No duh. You think just because the land isn't good that's going to
keep the climate from changing? The fact is that area is smaller,
in rocky soil and less sunny, obviously grain production will shrink.
That's the point, get it?
And it's the same deal with a mega-drought hitting our Southwest
and drought hitting other parts of the country too. This will means less
grain production, not more.
It's pretty darned simple.
I didn't read Ausc. post that way. More along the lines of the map is misleading since it doesn't say the new area is totally unsuitable to commercial agriculture.
The masses in the U.S. don't know how to find the Atlantic ocean on a map. They sure as crap dont know crap about central northern canada.
Posted: Sun Apr 27, 2008 8:27 am Post subject: Re: Arctic Ice may 'melt away' this summer
Quote:
*hands Ludi a candle and horse-driven plow(plough)* how exciting - just discovered another deviation in AmericanStandard English from British England English.
Posted: Sun Apr 27, 2008 8:50 am Post subject: Re: Arctic Ice may 'melt away' this summer
Homesteader wrote:
More along the lines of the map is misleading since it doesn't say
the new area is totally unsuitable to commercial agriculture.
The area is less suitable for farming then the great planes but
Canada presently has 4.57% arable land. How I read that map is,
that number will be going up. And there is presently agriculture in
Alaska and a lot more overlapping then that etchi-sketch map
seems to imply.
Tanada wrote:
You can argue that a big chunk of the Great Plains will lack water to
grow wheat by 2050, but to say basically the entire USA will be a
dessert? Get real NYTimes, Flyover country is not all the Mojave !!!
Is this a new argument technique, argument by overstating the obvious?
On second thought, I suppose it's not that new an argument.
It's just like saying, "Oil isn't running out, there is lots of oil in the ground!"
Obviously true, but that statement is forgetting a couple things
like demand, quality and extraction rates...
My point in posting some info about the drying in the southwest
was not to imply that the whole country would become desert but
to explain one part of that map.

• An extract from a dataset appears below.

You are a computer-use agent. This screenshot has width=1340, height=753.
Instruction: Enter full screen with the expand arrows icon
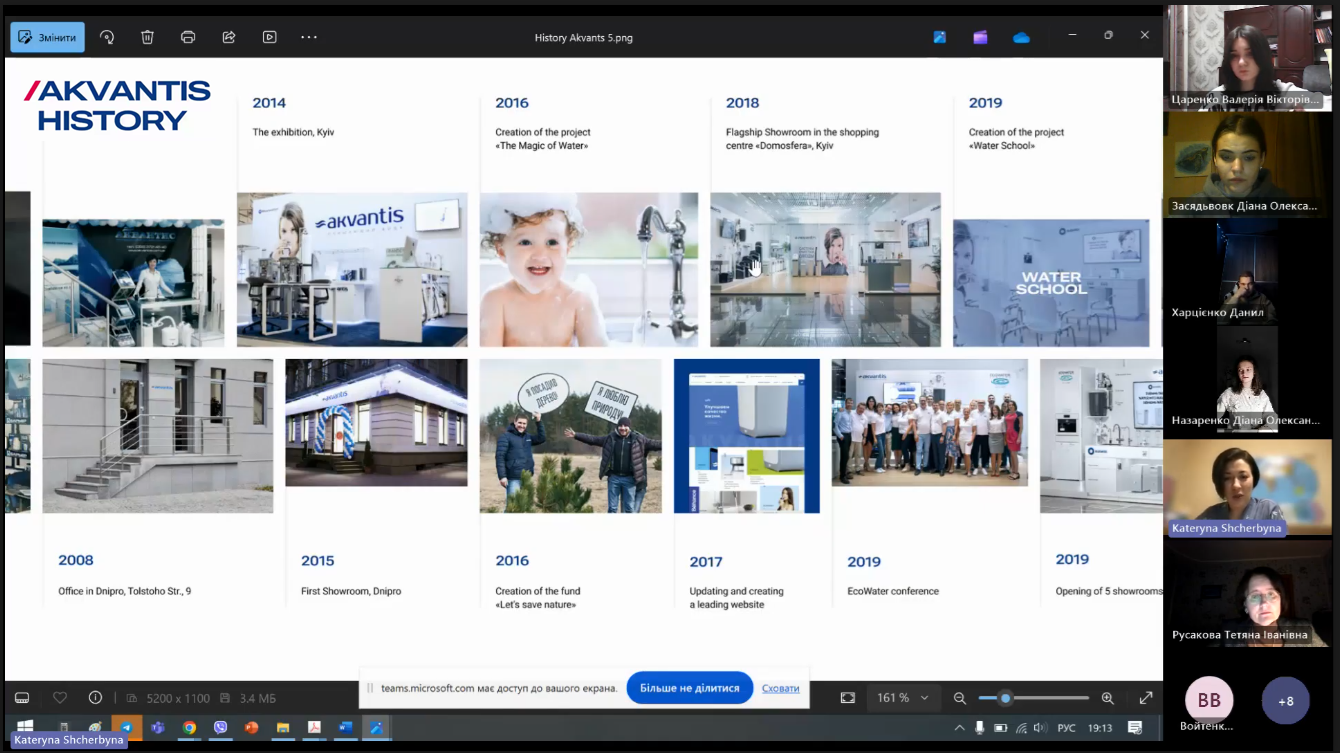(x=1146, y=698)
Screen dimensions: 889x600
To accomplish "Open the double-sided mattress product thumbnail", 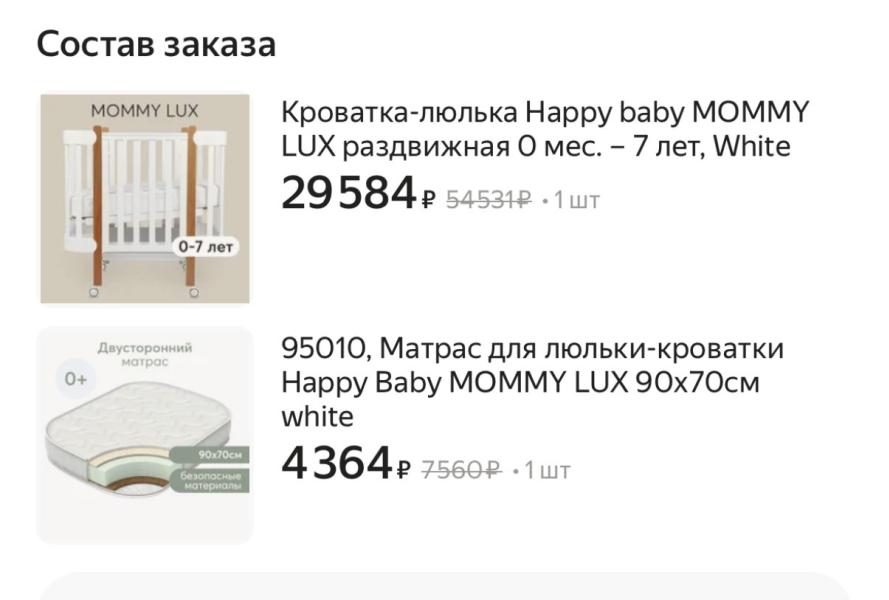I will [145, 436].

Ethiopia is not all desert, but it is
only 10% arable. Our country presently has 18% arable land.
Sure the coast will still have moisture, but keep in mind that if we
lose a few percent of our arable land, that's going to change things
a lot and that's the point of that map.
But hey, take it or leave it. It's just a long report summarized
by a poorly drawn picture.
Last edited by steam_cannon on Sun Apr 27, 2008 11:07 am; edited 1 time in total
Posted: Sun Apr 27, 2008 9:10 am Post subject: Re: Arctic Ice may 'melt away' this summer
Cid_Yama wrote:
It never occurred to me I was being stalked. Bad mos. Run along
now. No doggie treats for you.
I do want to clarify here that what mos is doing is getting a little on
the weird side, but it's nothing against the code of conduct or stalking
like posting info or causing problems. Mos isn't doing anything very wrong.
And personally, I can think of a few posters that I could learn a lot
from if I followed their posts, but somehow I don't think learning is
mos's intention. And good point about not giving out treats...
Joined: Aug 03, 2007 Posts: 3636 Location: Boston Suburbs
Posted: Sun Apr 27, 2008 11:01 am Post subject: Re: Arctic Ice may 'melt away' this summer
steam_cannon wrote:
And personally, I can think of a few posters that I could learn a lot
from if I followed their posts, but somehow I don't think learning is
mos's intention. And good point about not giving out treats...
I think I made my point in an earlier critique. Cid seems to wants to scapegoat the US for the world's problems. My "response" is that there is plenty of blame to go around. Cid has just chosen to ignore the damage done by any other actors besides those on his personal crap-list. I think scapegoating is a childish approach to a world crisis.